Yes, you read that right.
How did I learn that? Experience.
You see, I was born in Georgia. I spent only the first seven months of my life there and have only been there once, for a few hours, since then.
After I had my surgery, I had to send my birth certificate, a certified letter from Dr. Bowers and a certified copy of the court order for my name change, along with $35. Within two weeks, a new birth certificate with my new name and true gender arrived in the mail.
Compare that with what happened to Louis Birney, right here in New York City. Around the same time I had my surgery, he had his. He is nearly two decades older than I am.
He sent the letter from his surgeon to the City's Department of Health, which issues birth certificate. (In Georgia, they're issued by the Department of Public Records.) In response, the DoH demanded a psychiatric report and detailed surgical records in order to turn the "F" to an "M" on his birth certificate.

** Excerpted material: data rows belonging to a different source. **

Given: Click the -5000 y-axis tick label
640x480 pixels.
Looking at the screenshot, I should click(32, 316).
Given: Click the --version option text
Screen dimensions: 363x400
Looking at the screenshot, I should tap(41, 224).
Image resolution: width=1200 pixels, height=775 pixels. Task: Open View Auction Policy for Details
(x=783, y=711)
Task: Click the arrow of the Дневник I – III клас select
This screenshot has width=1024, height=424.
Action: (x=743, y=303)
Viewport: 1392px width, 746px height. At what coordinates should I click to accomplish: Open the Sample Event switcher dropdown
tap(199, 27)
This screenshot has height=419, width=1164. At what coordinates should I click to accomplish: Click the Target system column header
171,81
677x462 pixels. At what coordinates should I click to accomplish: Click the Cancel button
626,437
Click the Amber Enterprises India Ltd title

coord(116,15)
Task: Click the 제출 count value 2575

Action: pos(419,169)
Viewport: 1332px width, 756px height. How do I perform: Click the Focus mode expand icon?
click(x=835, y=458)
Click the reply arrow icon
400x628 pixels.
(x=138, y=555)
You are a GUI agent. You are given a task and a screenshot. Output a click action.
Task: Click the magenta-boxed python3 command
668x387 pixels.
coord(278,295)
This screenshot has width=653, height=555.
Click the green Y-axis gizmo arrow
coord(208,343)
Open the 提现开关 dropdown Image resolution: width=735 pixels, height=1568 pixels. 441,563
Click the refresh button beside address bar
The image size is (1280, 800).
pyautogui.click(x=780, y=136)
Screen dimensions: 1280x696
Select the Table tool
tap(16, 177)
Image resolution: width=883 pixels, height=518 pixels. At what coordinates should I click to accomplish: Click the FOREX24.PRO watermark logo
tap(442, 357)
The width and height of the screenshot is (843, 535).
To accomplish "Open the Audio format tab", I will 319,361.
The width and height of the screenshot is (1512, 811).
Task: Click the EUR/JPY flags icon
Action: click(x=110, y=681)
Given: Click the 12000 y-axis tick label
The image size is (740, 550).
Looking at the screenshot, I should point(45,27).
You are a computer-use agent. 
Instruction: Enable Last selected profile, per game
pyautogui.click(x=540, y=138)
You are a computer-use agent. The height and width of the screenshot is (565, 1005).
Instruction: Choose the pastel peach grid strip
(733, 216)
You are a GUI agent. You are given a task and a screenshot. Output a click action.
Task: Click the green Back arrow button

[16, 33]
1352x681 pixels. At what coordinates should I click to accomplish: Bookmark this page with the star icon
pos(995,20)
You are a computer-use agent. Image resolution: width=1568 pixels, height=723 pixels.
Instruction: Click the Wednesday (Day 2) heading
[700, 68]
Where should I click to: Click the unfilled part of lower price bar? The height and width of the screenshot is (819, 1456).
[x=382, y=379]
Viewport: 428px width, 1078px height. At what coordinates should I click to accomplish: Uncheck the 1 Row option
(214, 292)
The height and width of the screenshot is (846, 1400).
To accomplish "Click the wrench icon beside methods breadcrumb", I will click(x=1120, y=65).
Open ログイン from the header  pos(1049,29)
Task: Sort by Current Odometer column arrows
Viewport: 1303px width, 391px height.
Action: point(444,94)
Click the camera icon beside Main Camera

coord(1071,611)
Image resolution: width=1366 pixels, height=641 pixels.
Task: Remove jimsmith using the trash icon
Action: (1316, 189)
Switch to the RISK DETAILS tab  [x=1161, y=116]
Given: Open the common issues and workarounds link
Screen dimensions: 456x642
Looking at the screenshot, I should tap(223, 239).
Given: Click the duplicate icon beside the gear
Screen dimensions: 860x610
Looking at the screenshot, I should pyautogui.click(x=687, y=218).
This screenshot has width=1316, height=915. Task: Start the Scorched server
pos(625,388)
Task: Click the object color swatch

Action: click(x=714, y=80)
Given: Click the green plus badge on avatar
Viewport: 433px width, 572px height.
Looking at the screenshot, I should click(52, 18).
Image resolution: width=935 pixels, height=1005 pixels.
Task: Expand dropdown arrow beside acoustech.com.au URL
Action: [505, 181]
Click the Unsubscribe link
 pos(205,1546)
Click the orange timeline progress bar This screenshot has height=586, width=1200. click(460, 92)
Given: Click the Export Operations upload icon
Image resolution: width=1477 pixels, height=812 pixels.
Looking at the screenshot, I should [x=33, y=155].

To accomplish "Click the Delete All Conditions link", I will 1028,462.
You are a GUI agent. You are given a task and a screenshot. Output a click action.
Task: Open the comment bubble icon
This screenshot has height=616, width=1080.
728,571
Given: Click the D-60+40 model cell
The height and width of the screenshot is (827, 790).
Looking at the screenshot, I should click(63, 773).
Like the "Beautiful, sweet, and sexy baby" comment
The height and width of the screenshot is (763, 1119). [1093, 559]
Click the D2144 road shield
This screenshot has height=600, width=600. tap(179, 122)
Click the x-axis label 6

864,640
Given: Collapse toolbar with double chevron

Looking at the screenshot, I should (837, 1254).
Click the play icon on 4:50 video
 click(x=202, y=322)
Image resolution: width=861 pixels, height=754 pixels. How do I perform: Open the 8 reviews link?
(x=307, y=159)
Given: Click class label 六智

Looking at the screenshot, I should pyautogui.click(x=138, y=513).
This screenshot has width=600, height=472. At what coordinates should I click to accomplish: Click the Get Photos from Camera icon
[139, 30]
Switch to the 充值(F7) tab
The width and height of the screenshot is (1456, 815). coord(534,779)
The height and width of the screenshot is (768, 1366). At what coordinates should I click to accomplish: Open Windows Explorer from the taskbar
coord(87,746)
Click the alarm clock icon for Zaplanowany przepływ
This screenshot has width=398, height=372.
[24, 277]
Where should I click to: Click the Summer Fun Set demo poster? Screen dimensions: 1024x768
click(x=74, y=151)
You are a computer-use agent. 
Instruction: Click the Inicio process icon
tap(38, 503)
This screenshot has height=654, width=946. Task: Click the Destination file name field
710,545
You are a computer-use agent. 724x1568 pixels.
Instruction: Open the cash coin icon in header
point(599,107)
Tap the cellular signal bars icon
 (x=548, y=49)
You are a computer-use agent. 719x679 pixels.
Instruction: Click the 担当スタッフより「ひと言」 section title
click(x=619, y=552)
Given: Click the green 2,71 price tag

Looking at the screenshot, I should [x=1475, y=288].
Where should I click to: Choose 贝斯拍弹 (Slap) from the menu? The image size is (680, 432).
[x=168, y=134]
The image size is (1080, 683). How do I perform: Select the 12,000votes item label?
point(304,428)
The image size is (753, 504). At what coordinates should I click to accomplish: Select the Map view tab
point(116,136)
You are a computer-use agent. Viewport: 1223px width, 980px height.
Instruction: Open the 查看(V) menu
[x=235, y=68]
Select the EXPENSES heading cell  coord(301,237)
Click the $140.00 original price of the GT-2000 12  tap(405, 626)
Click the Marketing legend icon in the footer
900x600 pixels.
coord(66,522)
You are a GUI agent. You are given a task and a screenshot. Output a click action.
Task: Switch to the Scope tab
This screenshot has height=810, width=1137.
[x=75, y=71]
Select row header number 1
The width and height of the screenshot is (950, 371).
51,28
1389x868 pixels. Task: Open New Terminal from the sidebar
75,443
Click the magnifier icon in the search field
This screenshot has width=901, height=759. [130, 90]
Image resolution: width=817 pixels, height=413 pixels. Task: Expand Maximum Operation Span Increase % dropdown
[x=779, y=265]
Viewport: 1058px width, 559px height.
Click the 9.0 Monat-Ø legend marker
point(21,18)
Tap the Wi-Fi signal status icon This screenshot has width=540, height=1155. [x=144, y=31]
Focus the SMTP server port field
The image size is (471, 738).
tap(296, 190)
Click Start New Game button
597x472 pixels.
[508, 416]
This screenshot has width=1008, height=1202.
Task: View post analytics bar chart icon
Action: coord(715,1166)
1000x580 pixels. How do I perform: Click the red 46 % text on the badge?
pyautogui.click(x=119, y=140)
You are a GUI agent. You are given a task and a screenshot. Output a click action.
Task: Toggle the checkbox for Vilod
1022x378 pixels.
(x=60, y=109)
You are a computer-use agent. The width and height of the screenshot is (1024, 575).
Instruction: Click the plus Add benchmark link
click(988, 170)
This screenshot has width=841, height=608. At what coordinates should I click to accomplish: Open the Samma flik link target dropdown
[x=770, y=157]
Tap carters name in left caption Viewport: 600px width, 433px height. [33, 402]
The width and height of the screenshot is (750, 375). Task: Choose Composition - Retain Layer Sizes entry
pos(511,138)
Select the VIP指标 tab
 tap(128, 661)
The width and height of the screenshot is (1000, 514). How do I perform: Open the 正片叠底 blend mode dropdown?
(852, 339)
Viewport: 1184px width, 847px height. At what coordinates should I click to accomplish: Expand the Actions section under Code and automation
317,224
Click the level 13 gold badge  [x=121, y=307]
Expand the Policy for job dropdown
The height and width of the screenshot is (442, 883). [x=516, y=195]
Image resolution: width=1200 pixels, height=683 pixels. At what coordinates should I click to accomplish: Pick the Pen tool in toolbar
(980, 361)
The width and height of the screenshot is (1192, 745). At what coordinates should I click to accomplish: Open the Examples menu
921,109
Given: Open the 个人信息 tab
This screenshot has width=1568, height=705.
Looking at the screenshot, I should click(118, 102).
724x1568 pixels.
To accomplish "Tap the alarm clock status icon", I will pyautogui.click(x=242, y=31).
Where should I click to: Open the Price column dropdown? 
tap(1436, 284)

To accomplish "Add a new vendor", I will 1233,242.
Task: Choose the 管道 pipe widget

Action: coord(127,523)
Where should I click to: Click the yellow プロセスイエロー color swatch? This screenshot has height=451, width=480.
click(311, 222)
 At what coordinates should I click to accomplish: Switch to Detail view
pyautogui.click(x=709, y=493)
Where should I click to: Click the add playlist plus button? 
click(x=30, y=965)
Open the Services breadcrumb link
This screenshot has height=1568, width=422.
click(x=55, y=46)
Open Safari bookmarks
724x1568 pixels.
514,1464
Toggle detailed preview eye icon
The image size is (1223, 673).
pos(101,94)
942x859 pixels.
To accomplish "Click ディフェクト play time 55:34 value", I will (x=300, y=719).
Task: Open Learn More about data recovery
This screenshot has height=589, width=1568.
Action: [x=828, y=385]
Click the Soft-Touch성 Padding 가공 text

Manhattan State Supreme Court Justice Paul G.Feinman has ruled that the Health Department should re-evaluate Birney's case. The judge also questioned the Department's understanding of "the lives and experience of transgender people," noting that "It does not seem likely that an individual would go through all the required years of preparation for surgical transition, including psychotherapy, undergo major surgery, assume life under his or her new gender, and then decide it was all a mistake and change back."
Feinman faulted the Department had provided a "clear, straightforward list" of requirements for changing his birth certificate. To their credit, the Georgia officials provided such a document for me. So did the State Department before I applied for a new passport.
It's about time for the city to catch up to Georgia and the State Department.